1. Academic Validation
  2. Downregulation of VEGFA accelerates AGEs-mediated nucleus pulposus degeneration through inhibiting protective mitophagy in high glucose environments

Downregulation of VEGFA accelerates AGEs-mediated nucleus pulposus degeneration through inhibiting protective mitophagy in high glucose environments

  • Int J Biol Macromol. 2024 Feb 5;262(Pt 1):129950. doi: 10.1016/j.ijbiomac.2024.129950.
Depeng Wu 1 Weijun Huang 1 Junbin Zhang 2 Lei He 1 Siyu Chen 3 Sihan Zhu 4 Yuan Sang 2 Kaihua Liu 2 Gang Hou 2 Biying Chen 2 Yichun Xu 2 Bin Liu 5 Hui Yao 6
Affiliations

Affiliations

  • 1 Department of Orthopaedics, The Third Affiliated Hospital of Sun Yat-sen University, Guangzhou, PR China; Guangdong Provincial Center for Quality Control of Minimally Invasive Spine Surgery, Guangzhou, PR China; Guangdong Provincial Center for Engineering and Technology Research of Minimally Invasive Spine Surgery, Guangzhou, PR China.
  • 2 Department of Orthopaedics, The Third Affiliated Hospital of Sun Yat-sen University, Guangzhou, PR China.
  • 3 Department of Neurosurgery/Neuro-oncology, Sun Yat-sen University Cancer Center, Guangzhou, PR China.
  • 4 University Hospital, LMU Munich, 81377 Munich, Germany.
  • 5 Department of Orthopaedics, The Third Affiliated Hospital of Sun Yat-sen University, Guangzhou, PR China; Guangdong Provincial Center for Quality Control of Minimally Invasive Spine Surgery, Guangzhou, PR China; Guangdong Provincial Center for Engineering and Technology Research of Minimally Invasive Spine Surgery, Guangzhou, PR China.

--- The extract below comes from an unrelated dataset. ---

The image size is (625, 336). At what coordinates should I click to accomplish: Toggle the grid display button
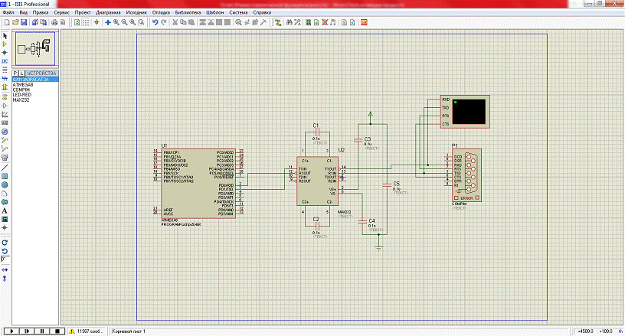(x=84, y=23)
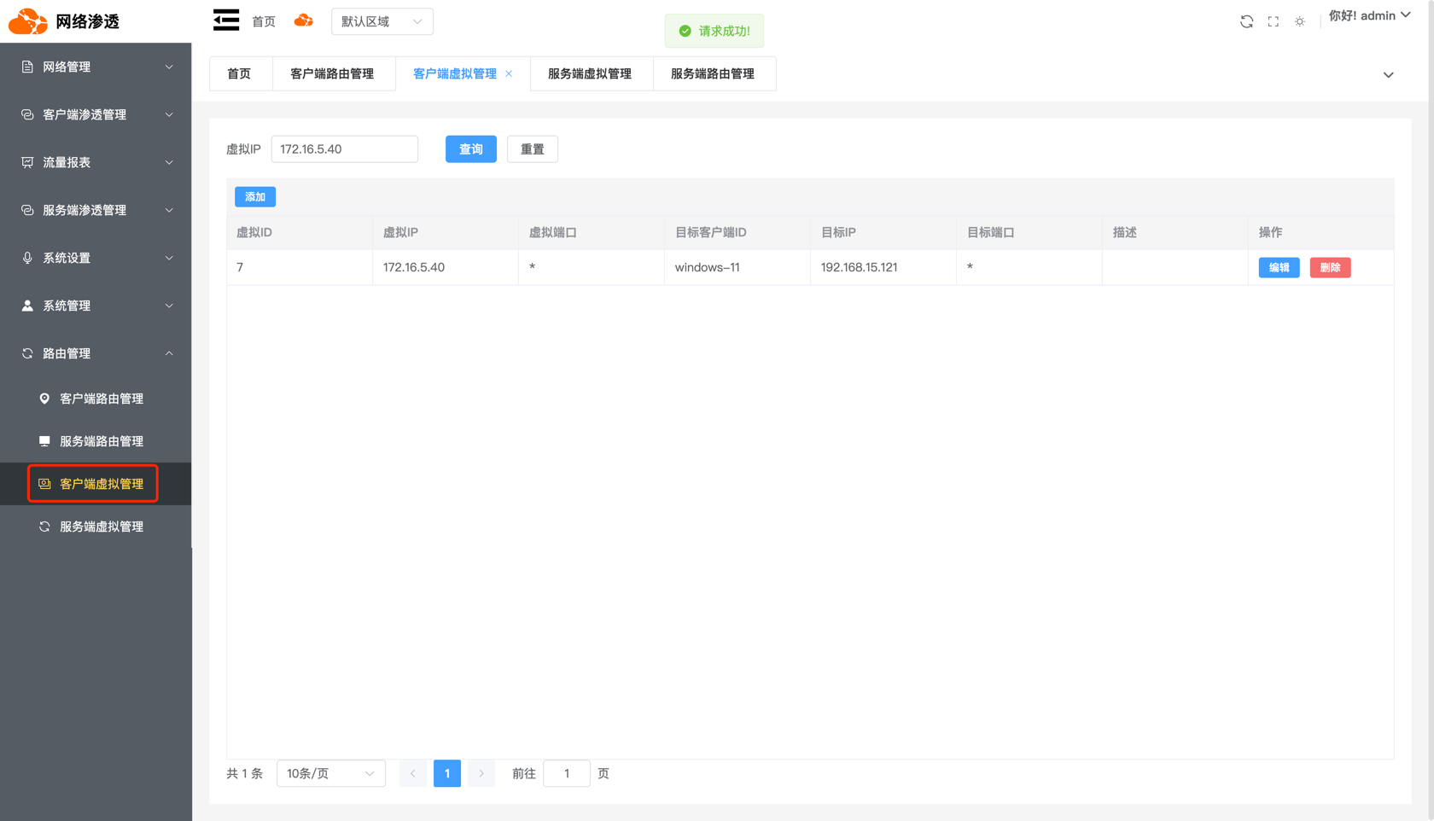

Electronic address: liubin6@mail.sysu.edu.cn.
  • 6 Department of Orthopaedics, The Third Affiliated Hospital of Sun Yat-sen University, Guangzhou, PR China. Electronic address: yaohui3@mail.sysu.edu.cn.
Abstract

Intervertebral disc degeneration (IVDD) contributes largely to low back pain. Recent studies have highlighted the exacerbating role of diabetes mellitus (DM) in IVDD, mainly due to the influence of hyperglycemia (HG) or the accumulation of advanced glycation end products (AGEs). Vascular endothelial growth factor A (VEGFA) newly assumed a distinct impact in nonvascular tissues through Mitophagy regulation. However, the combined actions of HG and AGEs on IVDD and the involved role of VEGFA remain unclear. We confirmed the potential relation between VEGFA and DM through bioinformatics and biological specimen detection. Then we observed that AGEs induced nucleus pulposus (NP) cell degeneration by upregulating cellular Reactive Oxygen Species (ROS), and HG further aggravated ROS level through breaking AGEs-induced protective Mitophagy. Furthermore, this adverse effect could be strengthened by VEGFA knockdown. Importantly, we identified that the regulation of VEGFA and Mitophagy were vital mechanisms in AGEs-HG-induced NP cell degeneration through Parkin/Akt/mTOR and AMPK/mTOR pathway. Additionally, VEGFA overexpression through local injection with lentivirus carrying VEGFA plasmids significantly alleviated NP degeneration and IVDD in STZ-induced diabetes and puncture rat models. In conclusion, the findings first confirmed that VEGFA protects against AGEs-HG-induced IVDD, which may represent a therapeutic strategy for DM-related IVDD.

Keywords

Diabetes mellitus; Mitochondrial dysfunction; Mitophagy; Nucleus pulposus degeneration; Vascular endothelial growth factor A.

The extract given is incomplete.